Accept poor performance

Most members of your team know when they are falling short of a goal. The leader’s job is fairly simple. Not easy mind you, but simple. He or she must get the team member to do more or less of something or do it better or differently. The leader’s job is to diagnose the shortcoming properly, treating the cause, not the symptom. He or she must have the courage to challenge the team member to reach the goal without adding to the discouragement probably already present in the individual. Failing to act the says neither the goal, nor the person, really matters. It tells other team members that are achieving the goal their efforts really do not matter so much either. In the end, if coaching, challenging, cajoling, and disciplinary efforts don’t work, leaders must have the courage to part ways with the team member incapable of meeting the goal. Demonstrating that courage builds clarity of purpose in your team.

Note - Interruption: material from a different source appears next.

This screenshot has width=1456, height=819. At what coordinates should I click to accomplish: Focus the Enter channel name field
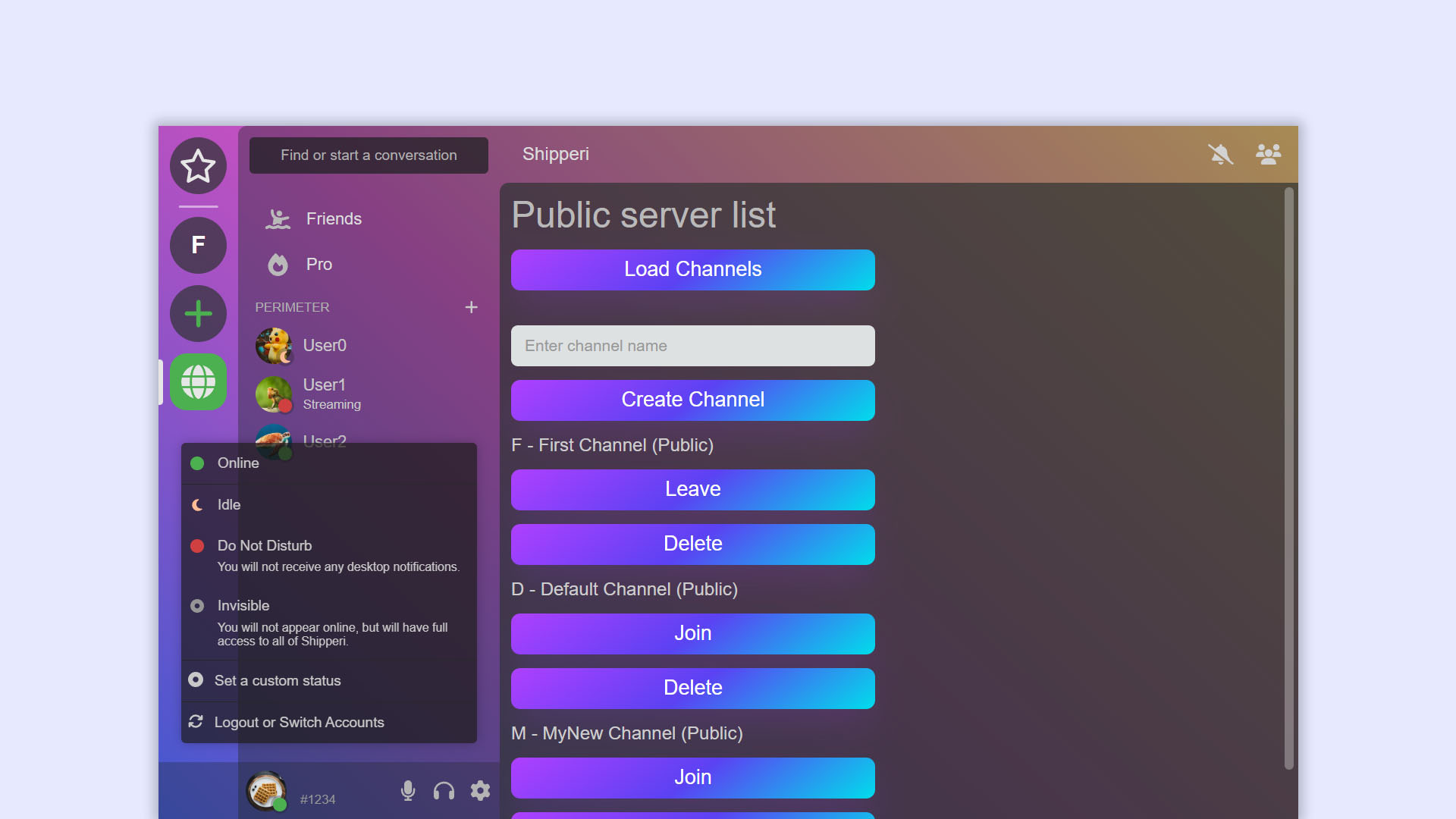[x=692, y=346]
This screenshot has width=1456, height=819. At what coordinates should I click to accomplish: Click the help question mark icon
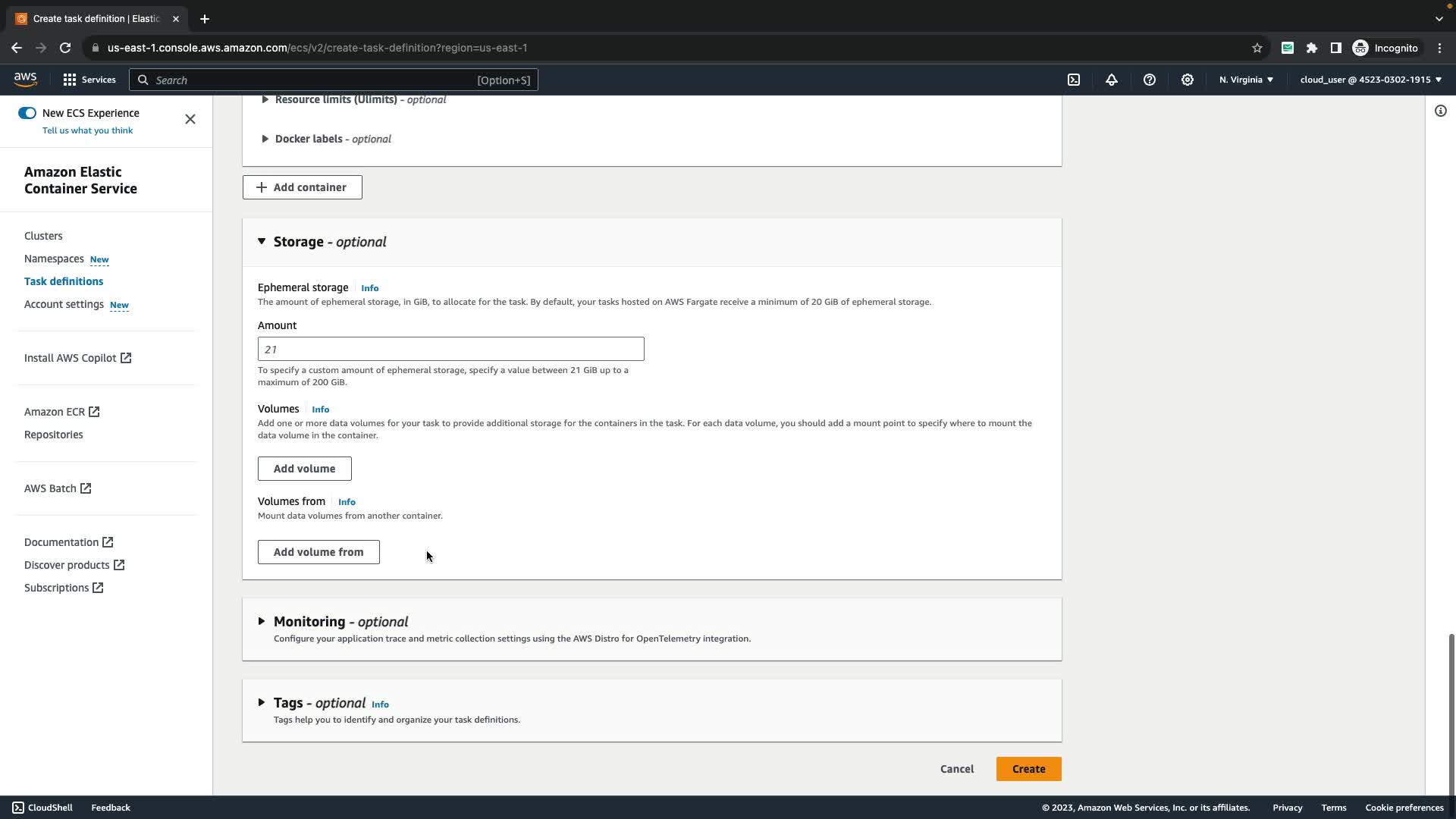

Take yourself too seriously

The puffed up leader unable to laugh at his own shortcomings or with others on his team is a miserable soul. He is a carrier of despair, and sometimes, “proverbially” heart attacks and ulcers. For his own sake, this leader must learn the difference between taking his responsibilities seriously and taking himself seriously. These leaders brighten a room just be leaving it! In its place, a little talk about the kids, vacation, sports, or other interest with team members keeps the team loose. Anyone who has ever participated in a competitive sport knows the value of staying loose. Effective leaders don’t take themselves too seriously.

On this April Fool’s day, give a little thought to “what not to do.” And, as always, keep the faith!